La Liga: Lewandowski przejmie berło w Barcelonie? Ostatni mecz legendy na Camp Nou

W klubowej i reprezentacyjnej piłce osiągnął wszystko. Gdy poczuł, że dla ukochanej drużyny staje się ciężarem zrzekł się ogromnych pieniędzy i ogłosił zawieszenie butów na kołku. Gerard Pique w sobotę rozegra ostatni w karierze mecz na Camp Nou w barwach Barcelony.

2022-11-05, 12:31

La Liga: Lewandowski przejmie berło w Barcelonie? Ostatni mecz legendy na Camp Nou
Gerard Pique ogłosił zakończenie kariery. W sobotę rozegra ostatni mecz w barwach Barcelony na Camp Nou. . Foto: Facebook - FC Barcelona

Niespodziewany koniec

Sportowcy zazwyczaj kończą kariery po wielkich imprezach, ewentualnie po zakończonym sezonie. Jeżeli więc legendarny piłkarz ogłasza zawieszenie butów na kołku w trakcie trwających rozgrywek, to cytując klasyka - wiesz, że coś się dzieje.
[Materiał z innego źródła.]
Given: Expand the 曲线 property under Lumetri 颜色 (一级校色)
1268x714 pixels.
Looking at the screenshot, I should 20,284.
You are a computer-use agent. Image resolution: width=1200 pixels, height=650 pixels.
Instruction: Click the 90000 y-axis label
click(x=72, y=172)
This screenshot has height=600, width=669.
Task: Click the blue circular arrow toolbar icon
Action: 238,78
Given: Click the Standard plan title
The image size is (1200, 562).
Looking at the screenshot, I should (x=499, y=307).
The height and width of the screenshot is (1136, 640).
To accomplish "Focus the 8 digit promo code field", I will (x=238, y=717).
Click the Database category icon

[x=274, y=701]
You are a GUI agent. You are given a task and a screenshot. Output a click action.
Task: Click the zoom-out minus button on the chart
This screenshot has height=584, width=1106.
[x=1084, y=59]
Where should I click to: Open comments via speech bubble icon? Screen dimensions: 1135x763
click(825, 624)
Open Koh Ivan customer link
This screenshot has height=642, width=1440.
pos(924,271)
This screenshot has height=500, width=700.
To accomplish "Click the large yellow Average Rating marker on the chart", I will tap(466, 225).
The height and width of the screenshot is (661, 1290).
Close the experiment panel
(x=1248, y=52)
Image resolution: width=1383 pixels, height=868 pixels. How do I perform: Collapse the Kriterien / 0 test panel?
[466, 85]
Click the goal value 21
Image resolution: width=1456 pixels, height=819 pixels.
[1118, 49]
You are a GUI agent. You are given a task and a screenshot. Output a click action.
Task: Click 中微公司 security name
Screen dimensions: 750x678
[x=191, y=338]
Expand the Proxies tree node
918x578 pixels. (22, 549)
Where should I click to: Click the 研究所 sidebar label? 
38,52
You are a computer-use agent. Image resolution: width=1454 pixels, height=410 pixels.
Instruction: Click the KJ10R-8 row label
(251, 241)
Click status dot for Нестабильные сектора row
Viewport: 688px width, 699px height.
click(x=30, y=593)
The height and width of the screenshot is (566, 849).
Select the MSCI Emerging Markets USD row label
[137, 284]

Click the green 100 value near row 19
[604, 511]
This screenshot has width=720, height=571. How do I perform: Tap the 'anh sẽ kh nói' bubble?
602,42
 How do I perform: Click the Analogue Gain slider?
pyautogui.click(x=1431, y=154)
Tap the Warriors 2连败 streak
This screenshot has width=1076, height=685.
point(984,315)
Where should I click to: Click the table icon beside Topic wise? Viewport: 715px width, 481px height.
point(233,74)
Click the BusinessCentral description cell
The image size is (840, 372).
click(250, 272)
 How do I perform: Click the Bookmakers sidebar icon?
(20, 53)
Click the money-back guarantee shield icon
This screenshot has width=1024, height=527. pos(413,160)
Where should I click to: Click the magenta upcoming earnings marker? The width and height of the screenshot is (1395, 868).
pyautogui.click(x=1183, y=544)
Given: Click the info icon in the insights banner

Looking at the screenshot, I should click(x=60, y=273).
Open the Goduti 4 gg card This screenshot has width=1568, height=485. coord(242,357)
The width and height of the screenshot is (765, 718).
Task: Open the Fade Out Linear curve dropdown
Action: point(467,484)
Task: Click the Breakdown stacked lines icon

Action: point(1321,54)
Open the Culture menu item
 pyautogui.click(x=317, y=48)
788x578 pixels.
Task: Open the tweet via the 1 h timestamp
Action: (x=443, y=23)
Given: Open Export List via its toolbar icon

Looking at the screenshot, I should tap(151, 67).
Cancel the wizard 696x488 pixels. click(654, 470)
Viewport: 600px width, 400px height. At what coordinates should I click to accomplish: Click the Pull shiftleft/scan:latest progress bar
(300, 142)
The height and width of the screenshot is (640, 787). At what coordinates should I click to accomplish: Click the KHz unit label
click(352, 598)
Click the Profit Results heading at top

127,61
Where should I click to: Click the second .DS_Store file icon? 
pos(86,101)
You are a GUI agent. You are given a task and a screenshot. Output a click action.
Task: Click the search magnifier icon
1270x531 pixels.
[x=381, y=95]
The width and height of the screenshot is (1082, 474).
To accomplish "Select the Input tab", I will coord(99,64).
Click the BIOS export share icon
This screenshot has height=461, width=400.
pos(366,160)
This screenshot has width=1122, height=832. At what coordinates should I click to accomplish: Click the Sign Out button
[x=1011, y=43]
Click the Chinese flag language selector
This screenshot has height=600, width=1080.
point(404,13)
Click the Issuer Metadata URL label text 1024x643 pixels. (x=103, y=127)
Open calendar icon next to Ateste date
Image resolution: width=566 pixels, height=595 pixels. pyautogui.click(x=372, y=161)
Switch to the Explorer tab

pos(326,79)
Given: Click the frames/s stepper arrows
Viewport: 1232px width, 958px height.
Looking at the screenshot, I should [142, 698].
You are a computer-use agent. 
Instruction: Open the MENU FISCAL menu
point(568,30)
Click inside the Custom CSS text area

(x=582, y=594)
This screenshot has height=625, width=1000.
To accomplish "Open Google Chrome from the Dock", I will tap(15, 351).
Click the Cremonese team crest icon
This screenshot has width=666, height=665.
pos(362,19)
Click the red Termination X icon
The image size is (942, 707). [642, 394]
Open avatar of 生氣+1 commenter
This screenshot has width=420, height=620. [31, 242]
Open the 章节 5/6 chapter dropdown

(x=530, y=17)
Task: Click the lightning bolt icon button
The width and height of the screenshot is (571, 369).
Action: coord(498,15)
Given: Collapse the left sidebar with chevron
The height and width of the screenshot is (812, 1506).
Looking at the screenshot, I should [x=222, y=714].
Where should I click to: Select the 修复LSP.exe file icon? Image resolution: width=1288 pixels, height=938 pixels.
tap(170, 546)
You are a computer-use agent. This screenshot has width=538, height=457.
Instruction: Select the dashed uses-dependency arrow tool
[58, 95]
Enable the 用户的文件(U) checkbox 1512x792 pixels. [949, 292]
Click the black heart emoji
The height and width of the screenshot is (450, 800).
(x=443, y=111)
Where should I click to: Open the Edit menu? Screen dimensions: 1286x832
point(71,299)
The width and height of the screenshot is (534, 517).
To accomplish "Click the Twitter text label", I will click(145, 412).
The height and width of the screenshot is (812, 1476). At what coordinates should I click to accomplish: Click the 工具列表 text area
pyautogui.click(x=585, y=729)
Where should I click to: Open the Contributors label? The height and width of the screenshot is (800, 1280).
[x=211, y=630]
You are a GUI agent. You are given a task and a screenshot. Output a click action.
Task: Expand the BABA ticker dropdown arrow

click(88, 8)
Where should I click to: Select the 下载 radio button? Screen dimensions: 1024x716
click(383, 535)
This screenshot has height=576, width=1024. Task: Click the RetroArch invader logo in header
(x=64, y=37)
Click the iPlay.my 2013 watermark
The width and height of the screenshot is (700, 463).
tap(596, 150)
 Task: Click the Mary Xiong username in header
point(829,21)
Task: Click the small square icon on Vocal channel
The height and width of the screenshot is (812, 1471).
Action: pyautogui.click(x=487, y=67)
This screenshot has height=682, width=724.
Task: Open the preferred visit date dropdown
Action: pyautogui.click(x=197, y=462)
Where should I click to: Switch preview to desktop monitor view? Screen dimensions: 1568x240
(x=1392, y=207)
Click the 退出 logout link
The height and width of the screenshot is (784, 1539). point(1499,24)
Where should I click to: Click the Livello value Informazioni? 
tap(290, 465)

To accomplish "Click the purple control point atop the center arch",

- Futbol dał mi wszystko. Barca dała mi wszystko. I wy, kibice, daliście mi wszystko. Teraz zdecydowałem, że czas, żeby historia zatoczyła koło. Zawsze powtarzałem, że po Barcelonie nie będzie kolejnej drużyny. I tak będzie. Będę regularnym fanem klubu i będę wspierać drużynę. I przekażę miłość do Barcy swoim dzieciom, tak jak to zrobiła moja rodzina wobec mnie. Znacie mnie – prędzej czy później wrócę. Widzimy się na Camp Nou. Visca el Barca. Na zawsze - oświadczył kilka dni temu Gerard Pique.

Początek listopada do nietypowa data na takie deklaracje, ale też z pewnością nieprzypadkowa. Rozgrywki klubowe czeka wkrótce ponad miesięczna przerwa spowodowana katarskim mundialem. Decydujące były jednak inne okoliczności, w tym miłość do klubu rodowitego Katalończyka.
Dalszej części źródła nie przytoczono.